Allianz’s Robey is favoring the Chilean peso against the euro to avoid exposure to swings in the greenback. He’s particularly wary on Asia because the region is heavily dependent on energy imports, leaving currencies and inflation more vulnerable to higher oil prices.

“The biggest part from a fundamental perspective is how exposed countries are to what’s happening in the Middle East,” he said.

That caution is especially evident in Brazil, one of this year’s most crowded emerging-market trades. The country’s benchmark interest rate of 14.5% had attracted investors seeking carry. But over the past month, the real slid and swaps rates repriced as rising inflation expectations and higher US Treasury yields forced traders to unwind positions betting on lower rates.

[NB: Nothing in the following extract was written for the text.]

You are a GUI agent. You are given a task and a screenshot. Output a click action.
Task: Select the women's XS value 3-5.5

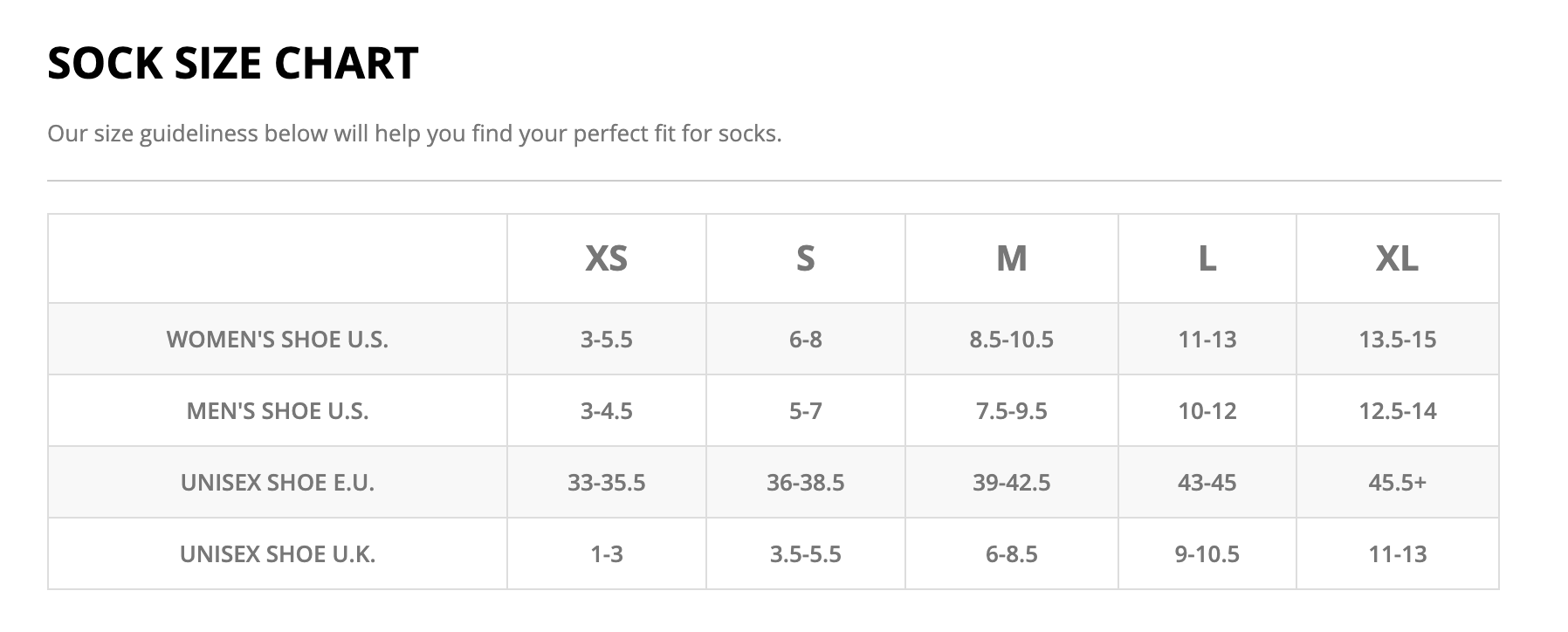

“The recent rise in rates may present an attractive opportunity to bet on Brazil rates. However, we are still monitoring the development of key events, such as the US-Iran conflict and Brazil’s upcoming election, before taking a position,” said Mauricio Ferraz, portfolio manager at Kinitro Capital.

Read More: Brazil Assets Drop as Popular Emerging-Market Trade Fizzles

Brazil’s election is also on the radar for Ward Brown, fixed income portfolio manager on MFS’s dedicated EM debt team. “You can’t put too much weight on polls so far ahead of the election date, but from what we see, it looks to be a close call,” he said. President Luiz Inacio Lula da Silva leads most recent electoral surveys for the October election.

Wells Fargo strategist Alvaro Vivanco is waiting for better levels to resume buying the real, while preferring bullish positions in the South African rand and Peruvian sol against the Israeli shekel and Mexican peso. He has reduced bearish dollar bets and raised the threshold for adding exposure to fundamentally attractive currencies.

“We have turned more discriminating in our EM trade ideas this week,” he said.